Something in her voice caught his attention, a gravity, even a sense of time running out. There was no laughter in his eyes as he answered.

"No... but I could have," he said softly. "It is twilight, Vespasia, for very flawed gods who wasted their opportunities, spent too much money that was not theirs to cast away, borrowed money that has not been paid back. Good men will starve because of it, and that makes more than the victims angry. It wakens a rage in the ordinary man, and that is what brings down kings."

"I doubt it." She did not enjoy contradicting him. "The Prince of Wales has owed so much money for so long it is only a slow anger left now, not hot enough for what you speak of."

"That depends who he has borrowed from," he said gravely. "From rich men, bankers, speculators or courtiers; to some extent they took their own risks and can be thought to deserve their fate. But not if the lender is ruined and takes others down with him."

The houselights were dimming and a silence fell in the theater. Vespasia was hardly aware of it.

"And is that likely to happen, Mario?"

The orchestra sounded the first ominous notes.

She felt his hand touch hers gently in the darkness. There was still remarkable strength in him. In all the times he had touched her he had never hurt her, only broken her heart.

"Of course it will happen," he replied. "The Prince is as bent on his own destruction as any of Wagner's gods, and he will bring all Valhalla down with him, the good as well as the bad. But we have never known how to prevent that. That is their tragedy, that they will not listen until it is too late. But this time there are men with vision and practical sense. England is the last of the great powers to hear the voice of the common man in his cry for justice, but perhaps because of that it will learn from those of us who failed, and you will succeed."

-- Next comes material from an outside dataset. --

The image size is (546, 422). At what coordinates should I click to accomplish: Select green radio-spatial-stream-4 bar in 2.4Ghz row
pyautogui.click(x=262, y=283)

The curtain went up and showed the elaborate set on the stage. In its light Vespasia looked at Mario, and saw the hope naked in his face, the courage to try again, in spite of all the battles lost, and in him still no generosity to wish victory for others.

She almost wished it could succeed, for his sake. The old corruption was deep, but in so many cases it was part of life, ignorance, not deliberate wickedness, not cruelty, simply blindness. She could understand Charles Voisey's arguments against hereditary privilege, but she knew human nature well enough to believe that the abuse of power is no respecter of persons: it affects king and commoner alike.

"Tyrants are not born, my dear," she said softly. "They are made, by opportunity, whatever title they give themselves."

He smiled at her. "You think too little of man. You must have faith."

She swallowed the tears in her throat, and did not argue.